«Ciak si vota», la politica a colpi di spot

Paolo Brusorio

da Milano
«Cari compagni, attenzione al rossetto, vezzo tipico delle donne borghesi. Se trovate una scheda macchiata di rosso dopo l’umettatura, allora annullatela in qualche modo. Non è nostra». Lo spot ha oltre 50 anni: nacque quando le schede si chiudevano leccandole come una busta prima di infilarle nell’urna e dunque ogni segnale era utile per decifrare l’appartenenza politica. Con la repubblica appena battezzata, le elezioni erano un momento esplosivo. Senza televisione, in anni in cui l’analfabetismo galoppava, la propaganda doveva puntare su messaggi facili da comprendere e difficili da dimenticare. Questo ci fa vedere Ciak si vota, lavoro in tre puntate su Raiuno (di cui stasera andrà in onda la seconda, I comunisti, e martedì 29 l’ultima), curato da Tatti Sanguineti con materiali dell’Istituto Sturzo e dell’Istituto Gramsci.
Guardandolo, si vede come, all’epoca, la propaganda avesse preso strade diverse: se la Dc demonizzava l’avversario, il Pci provava invece ad esaltare i propri ideali. Nel primo caso, due erano le strade percorse: rendere ridicolo il nemico o enfatizzarne la sua pericolosità. Così faceva lo Scudocrociato con Palmiro Togliatti.
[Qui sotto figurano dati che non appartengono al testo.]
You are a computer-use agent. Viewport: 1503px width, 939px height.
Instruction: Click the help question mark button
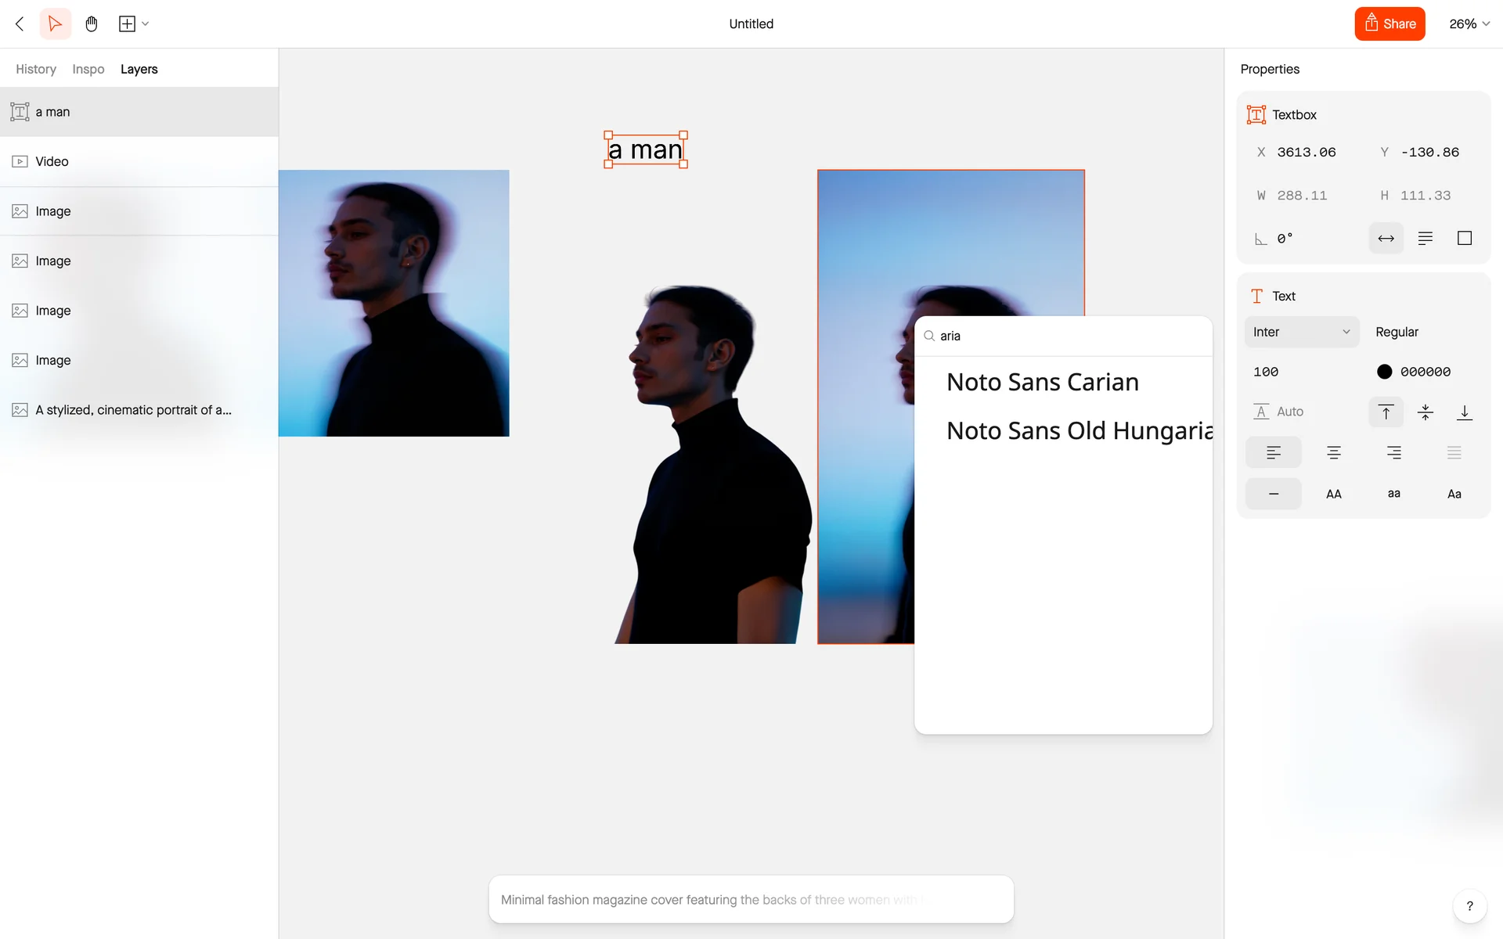coord(1469,906)
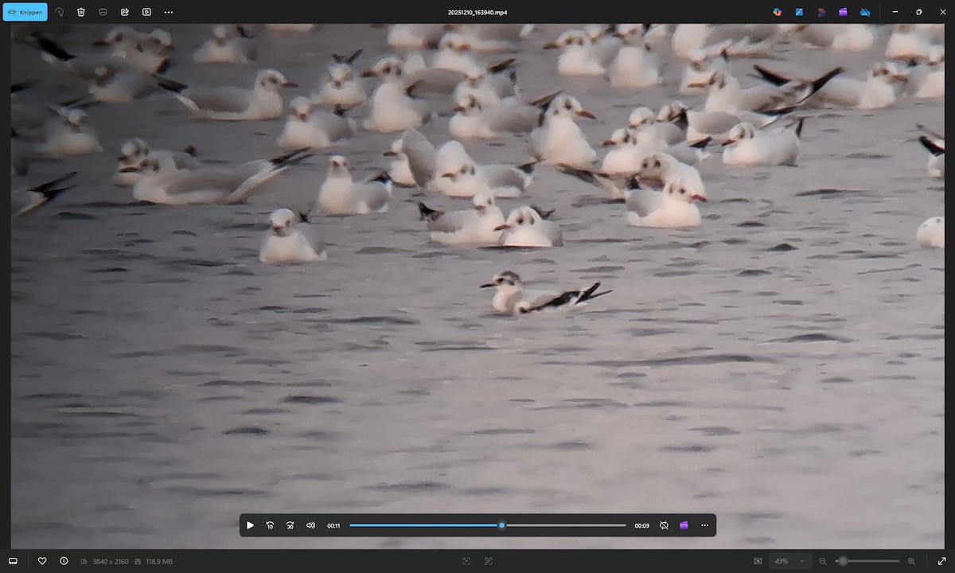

In un cartone animato da proiettare nelle sale parrocchiali il segretario comunista è infatti «l’astuto Palmiro, un simpatico ometto» che, colbacco in testa, arriva da Mosca su una slitta e che parla come i compagni del Cremlino. Togliatti fa un comizio e, dietro di lui, la statua di Stalin cade e va in mille pezzi. Si sorride per tornare seri, almeno era l’intenzione della propaganda Dc, quando la macchia rossa sinonimo del terrore si espande da Mosca fino a coprire tutta l’Europa. Ci sono i comitati civici, il braccio secolare della chiesa, e la mannaia della scomunica per chi vota comunista; c'è l’ufficio psicologico che studia le direttive strategiche; i film dai testi letti e approvati dai consulenti ecclesiastici e anche la maschera di Pulcinella arruolata per la campagna contro i compagni.
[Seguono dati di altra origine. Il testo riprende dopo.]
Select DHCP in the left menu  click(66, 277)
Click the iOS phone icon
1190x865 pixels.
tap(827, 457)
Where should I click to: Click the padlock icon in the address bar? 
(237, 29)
Si fa di tutto per carpire il voto, convincere gli indecisi e ribattere alla propaganda del Pci che, decisamente meno creativa, aveva nell’organizzazione il suo punto di forza. «Come in tutte le cose che fanno i comunisti, c’era molta professionalità» dice Giulio Andreotti. Più che una propaganda, un «one man show»: Palmiro Togliatti. Che sale sul vagone letto diretto in Urss per i funerali di Stalin; che fa visita alle sezioni del partito e alle feste dell’Unità. E che il 14 luglio del ’48 viene ferito in un attentato: le strade che si riempiono di lavoratori, il «grande sciopero diventa simbolo mondiale della lotta». Poi il ritorno del Grande comunicatore e il film di Carlo Lizzani.
Per la sua campagna, il Pci ha un fertilizzante eccezionale: l'Unità. Alla domenica il giornale arriva a vendere un milione di copie; le giovani staffette del partito battono copia per copia la provincia italiana e leggono gli articoli agli analfabeti.

E alle pellicole delle sale parrocchiali, i comunisti rispondono con le «filmine», foto proiettate nelle sedi di partito. Scene di vita in Urss, comizi, manifesti. Sono il dribbling alla censura: inflessibile con le immagini in movimento, molto meno poteva contro quelle fisse. E così si fregava il bisnonno del Garante.